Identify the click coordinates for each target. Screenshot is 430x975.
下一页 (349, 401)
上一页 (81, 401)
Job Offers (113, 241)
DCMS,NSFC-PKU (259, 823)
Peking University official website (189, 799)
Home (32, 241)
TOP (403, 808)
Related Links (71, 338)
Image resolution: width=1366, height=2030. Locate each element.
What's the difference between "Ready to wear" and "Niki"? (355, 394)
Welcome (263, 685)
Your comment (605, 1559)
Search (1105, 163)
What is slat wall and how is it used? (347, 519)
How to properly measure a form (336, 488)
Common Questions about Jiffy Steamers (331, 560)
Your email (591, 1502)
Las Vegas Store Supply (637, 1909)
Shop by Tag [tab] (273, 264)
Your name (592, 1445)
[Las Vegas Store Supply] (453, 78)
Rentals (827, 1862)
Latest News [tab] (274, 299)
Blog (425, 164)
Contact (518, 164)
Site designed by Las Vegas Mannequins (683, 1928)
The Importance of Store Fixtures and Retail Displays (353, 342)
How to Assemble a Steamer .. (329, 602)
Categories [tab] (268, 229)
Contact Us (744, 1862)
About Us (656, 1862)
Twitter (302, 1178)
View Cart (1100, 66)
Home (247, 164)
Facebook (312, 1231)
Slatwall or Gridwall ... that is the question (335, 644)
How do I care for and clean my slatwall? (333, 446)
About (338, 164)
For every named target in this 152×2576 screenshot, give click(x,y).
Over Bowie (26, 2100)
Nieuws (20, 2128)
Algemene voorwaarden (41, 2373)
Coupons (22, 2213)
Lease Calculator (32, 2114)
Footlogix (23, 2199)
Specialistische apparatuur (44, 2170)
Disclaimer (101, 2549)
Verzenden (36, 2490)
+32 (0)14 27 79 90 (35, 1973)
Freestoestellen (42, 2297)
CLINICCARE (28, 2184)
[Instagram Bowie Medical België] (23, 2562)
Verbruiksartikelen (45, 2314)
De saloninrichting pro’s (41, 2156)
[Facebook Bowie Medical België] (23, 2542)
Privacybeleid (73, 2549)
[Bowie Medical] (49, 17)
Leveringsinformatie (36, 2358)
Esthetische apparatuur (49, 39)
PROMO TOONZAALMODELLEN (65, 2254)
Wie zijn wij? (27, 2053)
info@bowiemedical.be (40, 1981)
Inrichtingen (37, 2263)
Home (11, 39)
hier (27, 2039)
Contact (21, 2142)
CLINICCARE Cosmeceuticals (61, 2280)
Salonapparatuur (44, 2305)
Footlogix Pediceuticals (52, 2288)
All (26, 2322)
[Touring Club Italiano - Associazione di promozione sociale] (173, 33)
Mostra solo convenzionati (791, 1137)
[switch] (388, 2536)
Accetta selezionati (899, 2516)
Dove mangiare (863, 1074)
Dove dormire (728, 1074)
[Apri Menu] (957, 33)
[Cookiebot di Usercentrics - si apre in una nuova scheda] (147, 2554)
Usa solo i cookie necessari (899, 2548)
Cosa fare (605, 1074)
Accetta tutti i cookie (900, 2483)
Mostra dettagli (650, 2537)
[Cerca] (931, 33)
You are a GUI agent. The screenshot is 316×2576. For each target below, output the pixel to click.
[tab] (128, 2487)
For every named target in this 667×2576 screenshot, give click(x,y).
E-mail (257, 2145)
———
### What is needed
Each line above is to be repeated exactly.

### Response box
Identify the click coordinates for each target. Screenshot is 430x975.
下一页 (349, 401)
上一页 (81, 401)
Job Offers (113, 241)
DCMS,NSFC-PKU (259, 823)
Peking University official website (189, 799)
Home (32, 241)
TOP (403, 808)
Related Links (71, 338)
Image resolution: width=1366, height=2030. Locate each element.
What's the difference between "Ready to wear" and "Niki"? (355, 394)
Welcome (263, 685)
Your comment (605, 1559)
Search (1105, 163)
What is slat wall and how is it used? (347, 519)
How to properly measure a form (336, 488)
Common Questions about Jiffy Steamers (331, 560)
Your email (591, 1502)
Las Vegas Store Supply (637, 1909)
Shop by Tag [tab] (273, 264)
Your name (592, 1445)
[Las Vegas Store Supply] (453, 78)
Rentals (827, 1862)
Latest News [tab] (274, 299)
Blog (425, 164)
Contact (518, 164)
Site designed by Las Vegas Mannequins (683, 1928)
The Importance of Store Fixtures and Retail Displays (353, 342)
How to Assemble a Steamer .. (329, 602)
Categories [tab] (268, 229)
Contact Us (744, 1862)
About Us (656, 1862)
Twitter (302, 1178)
View Cart (1100, 66)
Home (247, 164)
Facebook (312, 1231)
Slatwall or Gridwall ... that is the question (335, 644)
How do I care for and clean my slatwall? (333, 446)
About (338, 164)
For every named target in this 152×2576 screenshot, give click(x,y).
Over Bowie (26, 2100)
Nieuws (20, 2128)
Algemene voorwaarden (41, 2373)
Coupons (22, 2213)
Lease Calculator (32, 2114)
Footlogix (23, 2199)
Specialistische apparatuur (44, 2170)
Disclaimer (101, 2549)
Verzenden (36, 2490)
+32 (0)14 27 79 90 (35, 1973)
Freestoestellen (42, 2297)
CLINICCARE (28, 2184)
[Instagram Bowie Medical België] (23, 2562)
Verbruiksartikelen (45, 2314)
De saloninrichting pro’s (41, 2156)
[Facebook Bowie Medical België] (23, 2542)
Privacybeleid (73, 2549)
[Bowie Medical] (49, 17)
Leveringsinformatie (36, 2358)
Esthetische apparatuur (49, 39)
PROMO TOONZAALMODELLEN (65, 2254)
Wie zijn wij? (27, 2053)
info@bowiemedical.be (40, 1981)
Inrichtingen (37, 2263)
Home (11, 39)
hier (27, 2039)
Contact (21, 2142)
CLINICCARE Cosmeceuticals (61, 2280)
Salonapparatuur (44, 2305)
Footlogix Pediceuticals (52, 2288)
All (26, 2322)
[Touring Club Italiano - Associazione di promozione sociale] (173, 33)
Mostra solo convenzionati (791, 1137)
[switch] (388, 2536)
Accetta selezionati (899, 2516)
Dove mangiare (863, 1074)
Dove dormire (728, 1074)
[Apri Menu] (957, 33)
[Cookiebot di Usercentrics - si apre in una nuova scheda] (147, 2554)
Usa solo i cookie necessari (899, 2548)
Cosa fare (605, 1074)
Accetta tutti i cookie (900, 2483)
Mostra dettagli (650, 2537)
[Cerca] (931, 33)
You are a GUI agent. The screenshot is 316×2576. For each target below, output the pixel to click.
[tab] (128, 2487)
For every named target in this 667×2576 screenshot, give click(x,y).
E-mail (257, 2145)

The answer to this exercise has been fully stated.